On the Nature of Syslog Data
Abstract
This paper describes the "nature" of syslog data. It looks at how syslog data is
structured and what are the syntaxes and semantics of the log data. The
entities making up the log record are identified and defined. Syntaxes and
semantics typically found are also described and defined. The intension of this
paper is to provide a theoretical model describing the structure of real-world
log data. With such a theoretical model, further work can be done to define a
set of well-known log message properties which in turn can be used to build
generic log analysis algorithms and tools. The theoretical model created in
this paper should also enable the creation of log parsers that will parse
individual log messages into a generic format.
What is syslog data?
This paper purely addresses syslog data. Most importantly, syslog data is data
that has been transmitted via the syslog protocol. It is NOT SNMP based data
and also not data from log files. Obviously, there are tools that allow
relaying from other log sources (like SNMP, log files, serial lines and so on)
to syslog, so these things may eventually end up to become syslog data. In this
sense, this paper also describes these data entities.
Data and Information
Unfortunately, IT terms tend to have different definitions depding on who is
asked. So I am providing some definitons of my own, which I will at least use
consistently throghout my papers.
Data, in our context, is the representation of
facts in a machine-processable form. Data itself are objective facts without
any interpretation. If meaningfullness is assigned to data, it becomes information.
Information is data that an individual has
assigned meaningfulness too. As such, information is inherantly subjective,
which means it's meaning is depending on the subject that assigns it.
Let's look at a real-world sample: My car may run at 100 mph at a given
period in time. This is a fact, thus it is data. The information this data
conveys can be very different: If I am a police officer and the speed is
measured on a public highway, that probably means I am in for some light to
heavy trouble (depending on legistlation and actual limits). If I am the driver
and I am a speed addict, this may mean to me that the car is performing nicely
... - the same fact (data) obviously leads to a different interpretation. It is
the interpretation that transforms facts (data) to actual information.
Please note thate there are multiple layers of this transformation. For example,
the core computer entity is the bit and build upon it the byte. Let's look
at the byte level for our next example. In the computer's main memory, the
following 4 bytes may be present (in this order): 0x54, 0x65, 0x73, 0x74.
Depending on the interpretation of these bytes, they can carry very different
information, for example:
-
the string "Test"
-
the number 371,876
-
the number 506,276
This list could easily be extended - it all depends on how the data is defined,
which means it depends on the meaning assigned to it. Data plus meaning will
become information - but obviously only at that level. Let's assume that the
byte sequence was character data and thus the information contained in it is
"Test". If we now look from a higher level, "Test" again is not information,
but only a fact - data. It becomes information if we assign a meaning to it.

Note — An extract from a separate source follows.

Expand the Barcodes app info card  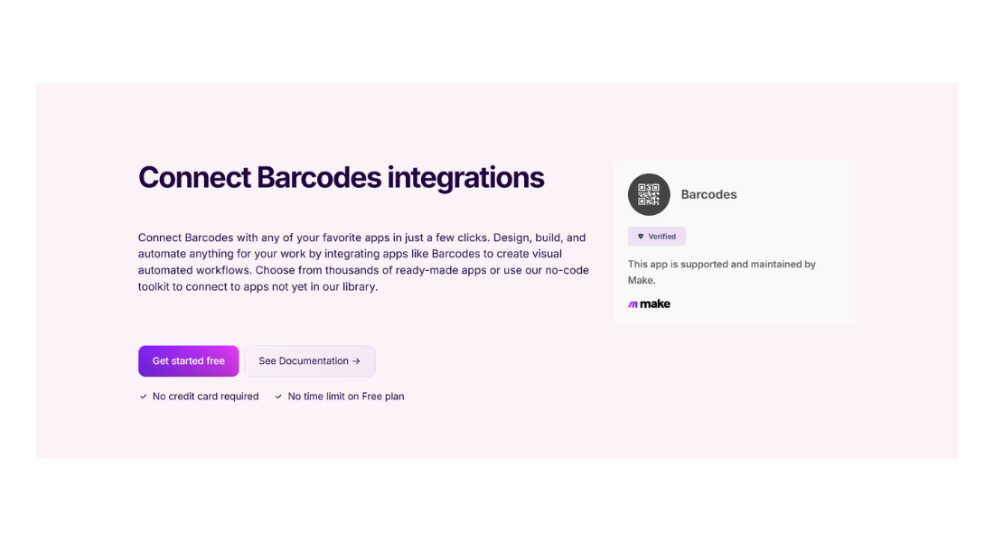click(734, 241)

For example, if that data entity describes the status of e.g. a source code
module, "Test" may be the indication that the source has been written and is
currently being tested - it has been turned into information at a higher layer.
I think we can probably stack layer on layer for a long time.

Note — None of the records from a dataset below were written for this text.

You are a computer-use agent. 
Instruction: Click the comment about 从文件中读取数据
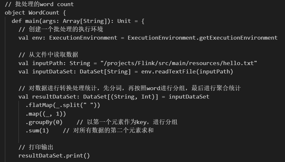tap(48, 55)
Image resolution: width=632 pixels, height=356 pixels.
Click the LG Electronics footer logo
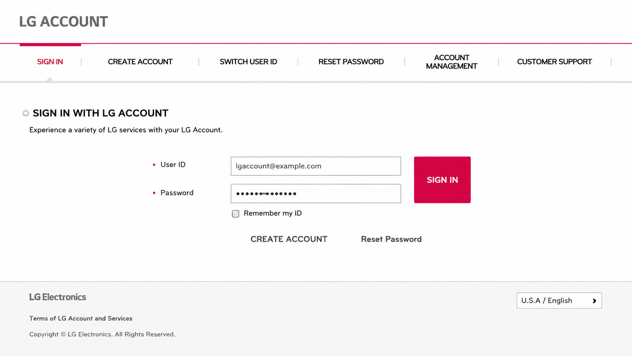point(58,297)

In essence: what is data and what is information
depends on the context. For any given context, "data" means the raw facts
(objective) while "information" means the meaning that has been assigned to the
facts by an individual (subjective). The "individual", of course, may also be
any process, for example an automatted one.
For the purpose of decision-making, data is useless. It must first be processed
to become information and then this information can be used for any decision
making.
An interesting fact is that the same set of data can yield to different sets of
information, depending on which meaning is assigned to the data set. In
log analysis, this finding can be very helpful. It even enables us to transform
the same data set to multiple information sets, which, at a higher layer, may
again be used as diverse sets of data which in turn are processed to another
(set of) information. This eventually can yield to better highest-level
information than direct transformations of the data set. But this process is
beyond the scope of this document.
Log Data
Now that we know what data actually is, we can have a look at log data. Some
time ago, in [1], I defined log data to be:
Log data is emitted by devices and applications and typically of free
text form. We can assume that log data will be stored in a file (or can be
written into one) by collector software. In file format, log data contains of
lines terminated by the OS line terminator (in most cases CRLF or LF).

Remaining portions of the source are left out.